E é nesses momentos que a vida, na sua infinita paciência e sabedoria...
Nuno Michaels
Ser espiritual é ser um: um conosco, um com toda a criação. Mas antes de nos perdermos no todo, temos de nos encontrar como indivíduos.
O que significa 'indivíduo'? Significa ser uno e indivisível, ter a audácia e a coragem e a consciência necessárias para se ser quem se é - ou quem se nasceu para ser. Por isso o processo, psicológico e espiritual, a que se chama 'individuação' é uma jornada em direção à unidade, à totalidade, à integridade.
Como? Reunindo o que em nós está, por natureza e condição, dividido: luz e sombra, consciente e inconsciente, corpo e espírito, matéria e energia, ação e passividade, movimento e repouso, masculino e feminino, instinto de separar e instinto de unir.

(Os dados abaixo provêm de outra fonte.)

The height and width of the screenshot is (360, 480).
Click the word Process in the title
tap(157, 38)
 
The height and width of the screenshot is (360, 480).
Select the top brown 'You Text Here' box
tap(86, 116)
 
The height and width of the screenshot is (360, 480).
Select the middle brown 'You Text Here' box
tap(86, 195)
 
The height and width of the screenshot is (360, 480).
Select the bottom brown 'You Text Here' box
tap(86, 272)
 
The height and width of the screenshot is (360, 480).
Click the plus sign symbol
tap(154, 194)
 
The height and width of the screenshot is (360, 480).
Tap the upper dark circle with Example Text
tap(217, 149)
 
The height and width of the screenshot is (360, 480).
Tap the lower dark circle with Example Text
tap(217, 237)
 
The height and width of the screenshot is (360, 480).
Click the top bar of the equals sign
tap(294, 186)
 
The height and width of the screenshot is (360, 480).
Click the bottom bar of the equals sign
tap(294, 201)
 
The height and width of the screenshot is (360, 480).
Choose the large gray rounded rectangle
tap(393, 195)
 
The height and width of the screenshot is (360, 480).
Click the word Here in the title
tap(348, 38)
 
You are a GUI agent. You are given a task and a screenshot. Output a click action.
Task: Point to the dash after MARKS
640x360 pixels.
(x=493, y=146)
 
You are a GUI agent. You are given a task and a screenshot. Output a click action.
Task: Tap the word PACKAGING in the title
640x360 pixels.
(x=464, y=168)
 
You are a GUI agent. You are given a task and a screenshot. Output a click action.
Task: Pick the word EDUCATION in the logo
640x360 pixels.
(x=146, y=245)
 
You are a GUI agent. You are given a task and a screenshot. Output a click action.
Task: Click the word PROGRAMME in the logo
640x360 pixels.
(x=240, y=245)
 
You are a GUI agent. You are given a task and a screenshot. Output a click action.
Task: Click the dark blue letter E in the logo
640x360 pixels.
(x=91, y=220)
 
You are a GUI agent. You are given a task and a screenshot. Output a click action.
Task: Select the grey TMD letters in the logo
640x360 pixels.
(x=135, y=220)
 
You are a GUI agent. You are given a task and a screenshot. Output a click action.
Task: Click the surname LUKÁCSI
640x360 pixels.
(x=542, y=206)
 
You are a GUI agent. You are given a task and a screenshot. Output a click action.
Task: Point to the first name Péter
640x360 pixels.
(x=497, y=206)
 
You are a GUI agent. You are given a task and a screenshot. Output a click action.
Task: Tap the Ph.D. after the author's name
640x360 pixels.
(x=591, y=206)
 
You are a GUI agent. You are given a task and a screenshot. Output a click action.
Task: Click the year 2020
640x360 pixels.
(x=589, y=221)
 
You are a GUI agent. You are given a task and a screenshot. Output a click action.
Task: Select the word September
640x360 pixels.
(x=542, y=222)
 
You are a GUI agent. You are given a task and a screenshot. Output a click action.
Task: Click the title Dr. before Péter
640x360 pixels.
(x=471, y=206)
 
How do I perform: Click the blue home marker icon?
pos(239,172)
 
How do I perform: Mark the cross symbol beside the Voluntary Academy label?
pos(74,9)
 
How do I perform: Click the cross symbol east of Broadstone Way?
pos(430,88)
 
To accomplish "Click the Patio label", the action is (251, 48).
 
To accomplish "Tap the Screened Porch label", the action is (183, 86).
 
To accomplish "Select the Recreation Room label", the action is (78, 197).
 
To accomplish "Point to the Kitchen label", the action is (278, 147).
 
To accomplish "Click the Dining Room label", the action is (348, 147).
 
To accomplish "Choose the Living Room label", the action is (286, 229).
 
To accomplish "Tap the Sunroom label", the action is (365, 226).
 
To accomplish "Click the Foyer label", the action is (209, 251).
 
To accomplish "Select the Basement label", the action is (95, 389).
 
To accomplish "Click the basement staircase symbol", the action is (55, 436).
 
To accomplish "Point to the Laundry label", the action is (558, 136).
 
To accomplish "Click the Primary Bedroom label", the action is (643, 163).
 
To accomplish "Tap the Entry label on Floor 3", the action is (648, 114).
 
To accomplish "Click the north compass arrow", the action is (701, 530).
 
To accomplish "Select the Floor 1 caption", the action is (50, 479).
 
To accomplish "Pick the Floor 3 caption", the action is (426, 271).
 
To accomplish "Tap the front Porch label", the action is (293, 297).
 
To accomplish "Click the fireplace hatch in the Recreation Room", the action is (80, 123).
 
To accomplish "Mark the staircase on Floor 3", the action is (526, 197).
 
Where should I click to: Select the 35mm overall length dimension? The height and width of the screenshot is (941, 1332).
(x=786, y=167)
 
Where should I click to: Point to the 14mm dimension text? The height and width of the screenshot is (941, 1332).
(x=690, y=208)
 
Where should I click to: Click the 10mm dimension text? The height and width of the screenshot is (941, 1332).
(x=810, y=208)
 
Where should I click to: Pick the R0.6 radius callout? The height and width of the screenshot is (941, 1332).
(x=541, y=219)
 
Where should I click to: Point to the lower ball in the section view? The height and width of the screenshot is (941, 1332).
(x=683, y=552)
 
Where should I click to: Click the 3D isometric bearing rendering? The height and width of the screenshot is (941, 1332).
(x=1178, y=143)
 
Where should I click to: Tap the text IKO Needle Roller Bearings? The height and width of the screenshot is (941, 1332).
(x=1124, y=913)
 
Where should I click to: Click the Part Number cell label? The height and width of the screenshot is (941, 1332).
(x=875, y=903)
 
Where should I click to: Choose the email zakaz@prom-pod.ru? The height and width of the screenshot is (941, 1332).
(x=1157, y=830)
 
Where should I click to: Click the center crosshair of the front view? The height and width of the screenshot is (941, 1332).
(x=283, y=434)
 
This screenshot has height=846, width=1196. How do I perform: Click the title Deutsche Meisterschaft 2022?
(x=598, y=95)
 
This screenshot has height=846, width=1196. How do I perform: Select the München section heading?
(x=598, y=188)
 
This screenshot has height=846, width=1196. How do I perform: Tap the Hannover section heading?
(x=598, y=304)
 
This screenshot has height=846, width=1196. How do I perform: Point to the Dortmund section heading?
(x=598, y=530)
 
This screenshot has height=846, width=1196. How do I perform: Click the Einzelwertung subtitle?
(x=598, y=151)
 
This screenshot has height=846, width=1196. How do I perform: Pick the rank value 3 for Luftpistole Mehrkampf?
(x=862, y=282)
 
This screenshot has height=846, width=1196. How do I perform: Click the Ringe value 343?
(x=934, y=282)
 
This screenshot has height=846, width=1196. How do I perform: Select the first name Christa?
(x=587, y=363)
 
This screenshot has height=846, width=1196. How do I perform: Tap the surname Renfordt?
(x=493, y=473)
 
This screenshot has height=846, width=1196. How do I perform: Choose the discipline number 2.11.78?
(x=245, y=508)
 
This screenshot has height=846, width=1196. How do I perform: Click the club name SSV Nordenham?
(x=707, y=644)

Tornarmo-nos indivíduos significa religar as partes de nós que estão divididas numa síntese criativa que é mais do que a soma das metades em conflito. E esse processo só se inicia quando reconhecemos que somos seres divididos, aprisionados entre dois princípios opostos que contêm em si próprios a promessa da sua reunião.
Só que no mundo prático, concreto, pragmático e racionalista em que vivemos ninguém nos ensina que podemos ser duais, conflitantes, contraditórios - e que essa é a nossa condição natural.
Ensinam-nos, sim, a sermos a metade do que temos cá dentro: lógicos, funcionais, performativos, eficientes, produtivos, racionais, fortes, idealmente ricos, seguros e poderosos. E pergunto eu: e a nossa outra metade, por que não admiti-la, como conectá-la, como a recuperar?
É porque existe essa falha, esse hiato, esse equívoco ontológico naquilo que nos ensinam a ser que inevitavelmente, mais tarde ou mais cedo no nosso percurso de vida e por mais de uma vez, somos confrontados com a necessidade imperiosa de reencontrar a outra metade de nós - as partes que foram reprimidas, esquecidas, relegadas para o domínio do que não vivemos voluntariamente.
E é nesses momentos que a vida, na sua infinita paciência e sabedoria, nos convida a um reencontro com o 'outro' de nós próprios. E só porque não lhes reconhecemos imediatamente a oportunidade e o objetivo que encerram, vivemos esses momentos como crises. E procuramos ajuda numa terapia, num psicanalista, numa religião, num ensinamento espiritual.
E o poder dessa ajuda varia na forma mas não na essência: guiar-nos no processo de religar o que em nós estava separado. Esse é o gesto verdadeiramente religioso ou espiritual. Não é por acaso que a raiz etimológica de religião é 'religare', que significa 'voltar a unir'.
Unirmo-nos a nós mesmos e sermos um e mais amplos: essa é a verdadeira proposta de evolução espiritual.